→ **Goal of the exercise**
Your answer should be the entries, repeated exactly.

→ **Supplied records**
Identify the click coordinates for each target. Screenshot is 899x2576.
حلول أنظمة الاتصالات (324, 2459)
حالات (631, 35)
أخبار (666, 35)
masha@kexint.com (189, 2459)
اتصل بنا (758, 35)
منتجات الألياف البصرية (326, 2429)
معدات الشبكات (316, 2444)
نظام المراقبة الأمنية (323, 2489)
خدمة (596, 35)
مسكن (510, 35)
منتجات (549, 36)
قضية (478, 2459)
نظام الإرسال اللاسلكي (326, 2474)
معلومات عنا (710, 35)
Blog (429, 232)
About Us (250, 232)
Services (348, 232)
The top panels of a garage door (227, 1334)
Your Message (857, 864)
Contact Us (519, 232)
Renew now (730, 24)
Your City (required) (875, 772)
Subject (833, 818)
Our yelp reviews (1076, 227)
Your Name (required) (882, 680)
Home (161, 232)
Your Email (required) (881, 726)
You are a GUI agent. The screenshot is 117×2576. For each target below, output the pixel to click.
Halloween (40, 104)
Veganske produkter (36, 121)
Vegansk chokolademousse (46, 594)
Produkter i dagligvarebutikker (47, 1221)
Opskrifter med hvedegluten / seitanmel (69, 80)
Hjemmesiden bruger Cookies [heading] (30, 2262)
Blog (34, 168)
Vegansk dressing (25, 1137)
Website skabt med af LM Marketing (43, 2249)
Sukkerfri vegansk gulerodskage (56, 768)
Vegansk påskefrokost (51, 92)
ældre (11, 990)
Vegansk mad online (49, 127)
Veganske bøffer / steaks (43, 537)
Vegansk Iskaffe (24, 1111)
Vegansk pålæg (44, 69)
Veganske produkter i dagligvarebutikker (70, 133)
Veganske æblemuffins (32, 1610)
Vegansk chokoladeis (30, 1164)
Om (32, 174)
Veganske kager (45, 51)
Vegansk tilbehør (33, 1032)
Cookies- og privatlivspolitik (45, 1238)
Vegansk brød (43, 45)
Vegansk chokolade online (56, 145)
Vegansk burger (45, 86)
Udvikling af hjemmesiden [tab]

→ **Expected answer**
Identify the click coordinates for each target. Screenshot is 899x2576.
حلول أنظمة الاتصالات (324, 2459)
حالات (631, 35)
أخبار (666, 35)
masha@kexint.com (189, 2459)
اتصل بنا (758, 35)
منتجات الألياف البصرية (326, 2429)
معدات الشبكات (316, 2444)
نظام المراقبة الأمنية (323, 2489)
خدمة (596, 35)
مسكن (510, 35)
منتجات (549, 36)
قضية (478, 2459)
نظام الإرسال اللاسلكي (326, 2474)
معلومات عنا (710, 35)
Blog (429, 232)
About Us (250, 232)
Services (348, 232)
The top panels of a garage door (227, 1334)
Your Message (857, 864)
Contact Us (519, 232)
Renew now (730, 24)
Your City (required) (875, 772)
Subject (833, 818)
Our yelp reviews (1076, 227)
Your Name (required) (882, 680)
Home (161, 232)
Your Email (required) (881, 726)
You are a GUI agent. The screenshot is 117×2576. For each target below, output the pixel to click.
Halloween (40, 104)
Veganske produkter (36, 121)
Vegansk chokolademousse (46, 594)
Produkter i dagligvarebutikker (47, 1221)
Opskrifter med hvedegluten / seitanmel (69, 80)
Hjemmesiden bruger Cookies [heading] (30, 2262)
Blog (34, 168)
Vegansk dressing (25, 1137)
Website skabt med af LM Marketing (43, 2249)
Sukkerfri vegansk gulerodskage (56, 768)
Vegansk påskefrokost (51, 92)
ældre (11, 990)
Vegansk mad online (49, 127)
Veganske bøffer / steaks (43, 537)
Vegansk Iskaffe (24, 1111)
Vegansk pålæg (44, 69)
Veganske produkter i dagligvarebutikker (70, 133)
Veganske æblemuffins (32, 1610)
Vegansk chokoladeis (30, 1164)
Om (32, 174)
Veganske kager (45, 51)
Vegansk tilbehør (33, 1032)
Cookies- og privatlivspolitik (45, 1238)
Vegansk brød (43, 45)
Vegansk chokolade online (56, 145)
Vegansk burger (45, 86)
Udvikling af hjemmesiden [tab]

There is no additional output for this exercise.